Item 9. Changes in and Disagreements with Accountants on Accounting and Financial Disclosure

Change of Independent Registered Public Accounting Firm

In July 2018, AMR’s Audit Committee approved the engagement of KPMG LLP (“KPMG”) as the Company’s independent registered public accounting firm for the year ending December 31, 2018. In connection with KPMG’s appointment, BDO USA, LLP (“BDO”) was informed in July 2018 that it was dismissed as AMH’s independent registered public accounting firm. BDO was the independent auditor of the Predecessor consolidated financial statements for the fiscal years ended December 31, 2017 and 2016.

During the period from BDO’s appointment through July 6, 2018, the date of BDO’s replacement, there were no disagreements with BDO on any matter of accounting principles or practices, financial statement disclosure or auditing scope or procedure, which disagreement, had it not been resolved to the satisfaction of BDO, would have caused BDO to make reference thereto in its reports on the financial statements for such periods. During the same periods, there have been no “reportable events,” as that term is described in Item 304(a)(1)(v) of Regulation S-K.

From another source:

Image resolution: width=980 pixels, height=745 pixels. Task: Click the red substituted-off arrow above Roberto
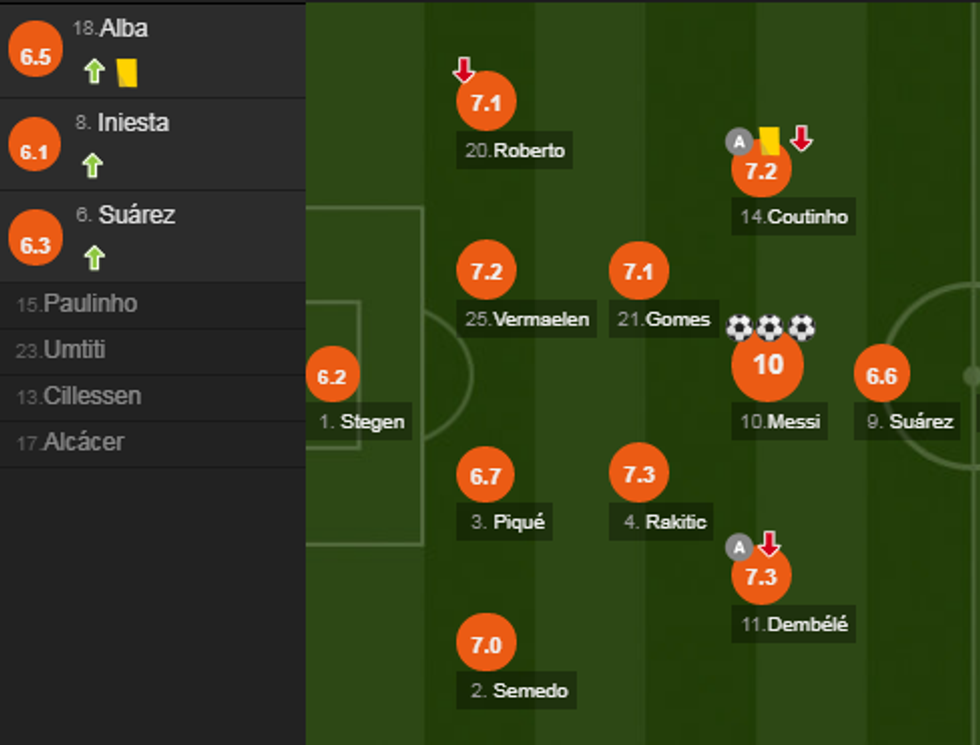pyautogui.click(x=463, y=70)
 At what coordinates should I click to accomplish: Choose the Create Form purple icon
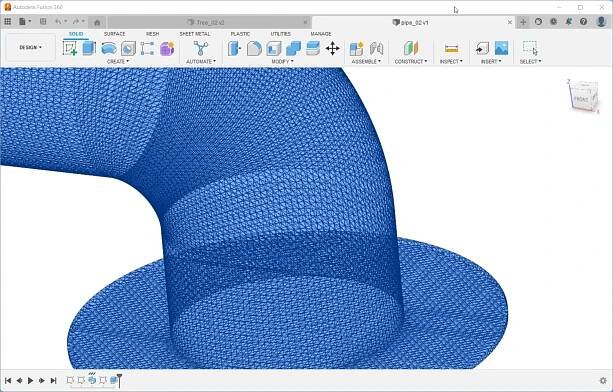tap(167, 48)
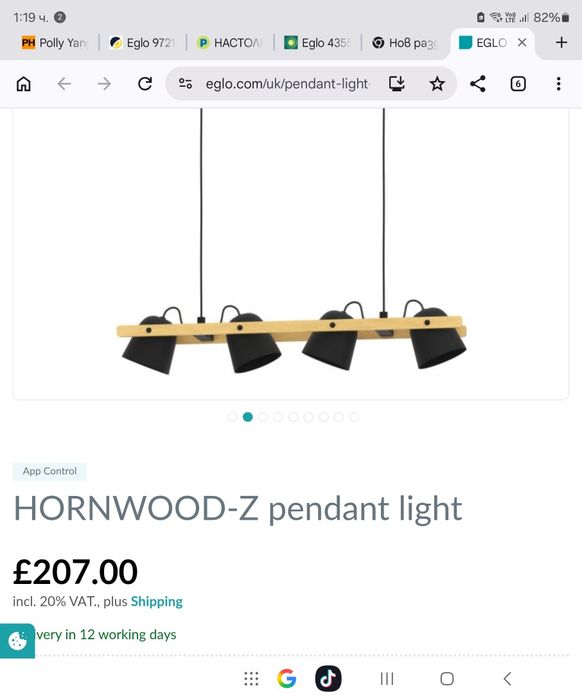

Item 9A. Controls and Procedures

Evaluation of Disclosure Controls and Procedures

As required by Rules 13a-15 and 15d-15 of the Exchange Act, our management, with the participation of our principal executive officer and principal financial officer, performed an evaluation of our disclosure controls and procedures. Our controls and procedures are designed to ensure that information required to be disclosed by the Company in reports it files or submits under the Exchange Act is recorded, processed, summarized, and reported within the time periods specified in the rules and forms of the SEC, and that the information required to be disclosed by the Company in reports that it files or submits under the Exchange Act is accumulated and communicated to the Company’s management, including the principal executive officer and principal financial officer, as appropriate, to allow timely decisions regarding required disclosure.

102



We have concluded that our disclosure controls and procedures were not effective as of December 31, 2018, due to existence of material weakness in our internal control over financial reporting (“ICFR”) described below.

In light of material weakness in our ICFR, we performed extensive additional analysis and other effort to ensure that our consolidated financial statements included in this Form 10-K were prepared in accordance with US GAAP. Following such additional analysis and procedures, our management, including our principal executive officer and principal financial officer, has concluded that our consolidated financial statements present fairly, in all material respects, our financial position, results of our operations and our cash flows for the periods presented in this Form 10-K, in conformity with GAAP.

Management’s Annual Report on ICFR

Under the Exchange Act, our management is responsible for establishing and maintaining adequate ICFR. Our ICFR should be designed to provide reasonable assurance regarding the reliability of financial reporting and the preparation of financial statements in accordance with GAAP and includes those policies and procedures that:

pertain to the maintenance of records that, in reasonable detail, accurately and fairly reflect the Company’s transactions and dispositions of its assets;
provide reasonable assurance that transactions are recorded as necessary to permit preparation of financial statements in accordance with GAAP, and that receipts and expenditures are being made only in accordance with authorizations of management and directors; and
provide reasonable assurance to prevent or timely detect unauthorized acquisition, use, or disposition of assets that could have a material effect on the financial statements.

Material weakness describes a deficiency, or a combination of deficiencies, in ICFR, such that there is a reasonable possibility that material misstatement of the annual or interim financial statements will not be prevented or detected on a timely basis.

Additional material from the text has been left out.